WATER - Water among Cubes
On a rectangular mesh comprising n*m fields, n*m cuboids were put, one cuboid on each field. A base of each cuboid covers one field and its surface equals to one square inch. Cuboids on adjacent fields adhere one to another so close that there are no gaps between them. A heavy rain pelted on a construction so that in some areas puddles of water appeared.
Write a program which:
- reads from the standard input a size of the chessboard and heights of cuboids put on the fields,
- computes maximal water volume, which may gather in puddles after the rain,
- writes results in the standard output.
The number of test cases t is in the first line of input, then t test cases follow separated by an empty line. In the first line of each test case two positive integers 1 <= n <= 100, 1 <= m <= 100 are written. They are the size of the mesh. In each of the following n lines there are m integers from the interval [1..10000]; i-th number in j-th line denotes a height of a cuboid given in inches put on the field in the i-th column and j-th raw of the chessboard.
Your program should write for each tes case one integer equal to the maximal volume of water (given in cubic inches), which may gather in puddles on the construction.
Sample input: 1 3 6 3 3 4 4 4 2 3 1 3 2 1 4 7 3 1 6 4 1 Sample output: 5
The picture below shows the mesh after the rain (seen from above).
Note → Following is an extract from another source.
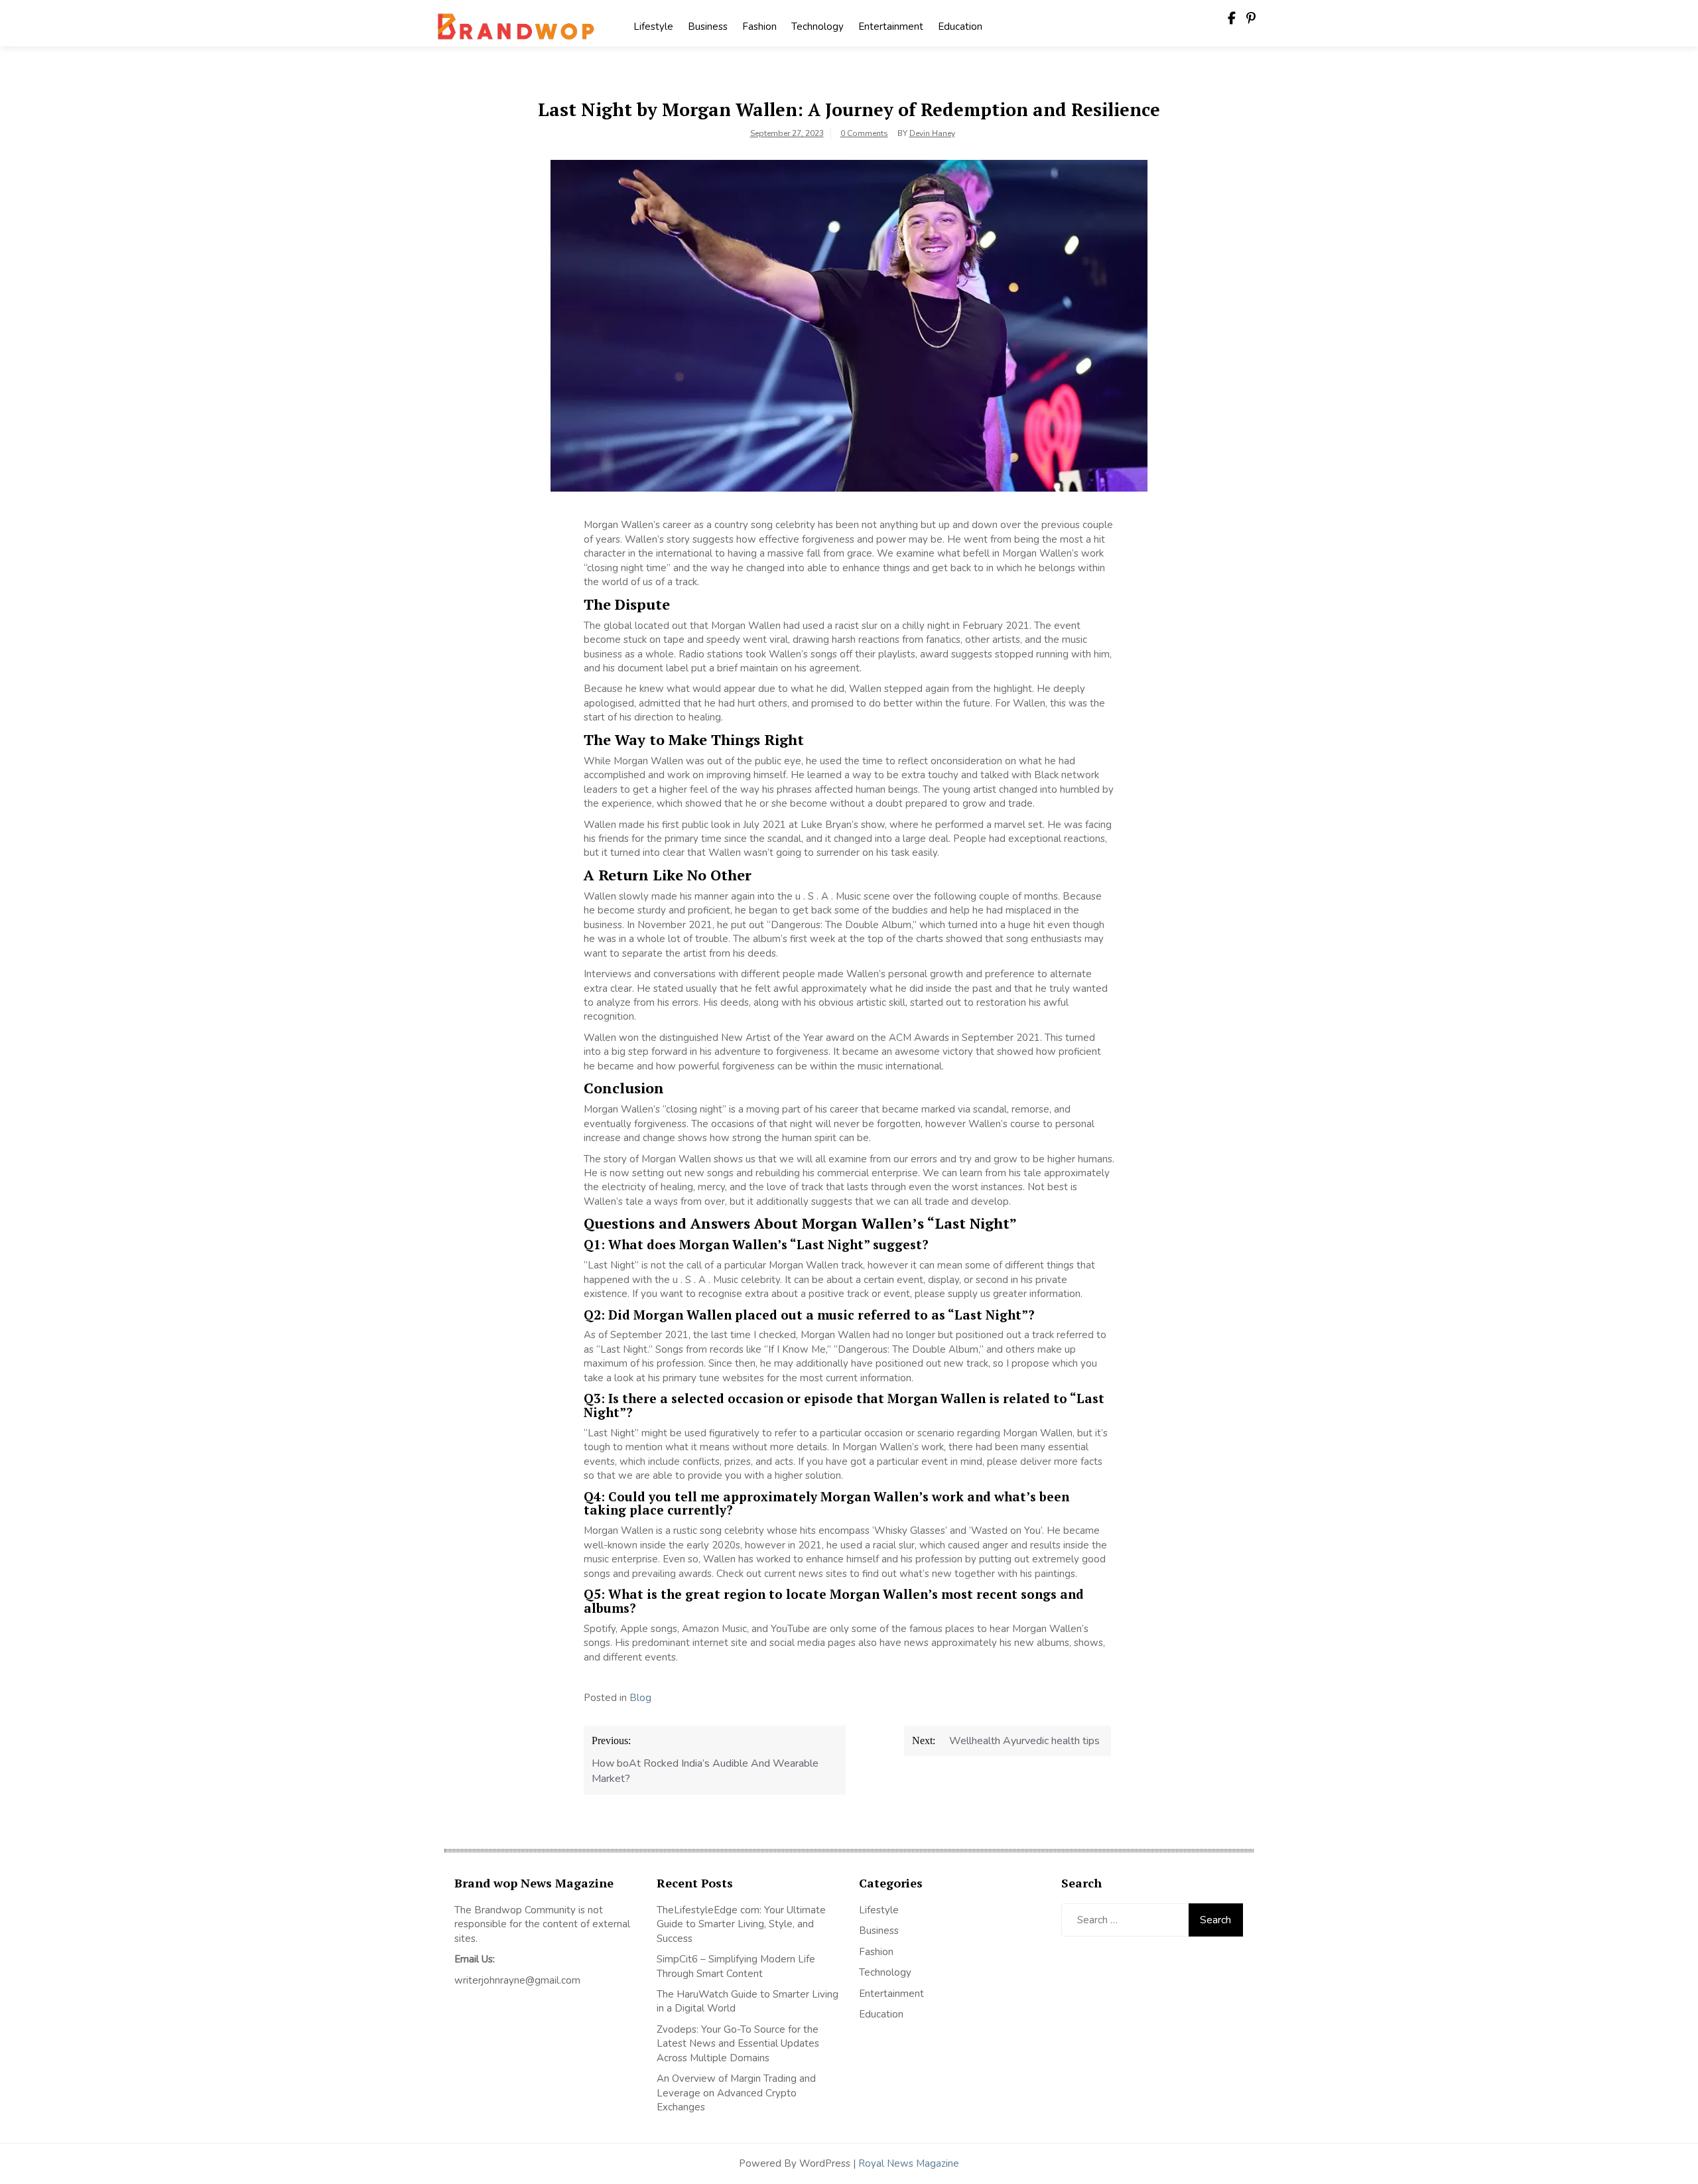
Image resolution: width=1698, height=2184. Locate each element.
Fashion (759, 26)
Puddles are drawn in gray.
Dijkstra + BFS...0.12sLast edit: 2018-04-27 15:49:23
well this is one of those problems which require basic knowledge with awesome logics... thanks for the problem.
a better explanation would be to seek the possible opening from where the water may leak... i. e. the least high column on the boundary!
Finally AC after 7 days............start from the minimum height and then to the maximum height......
Finally AC !!!!!!! my 46th. @crypt is right
@crypt shouldn't the answer for your mentioned test case be 76.
This problem requires a very advance thought process . :p AC after 3 days .
great problem :)
bfs/dfs doesn't get any better than this :)
n^2 log(n) dijkshtra :)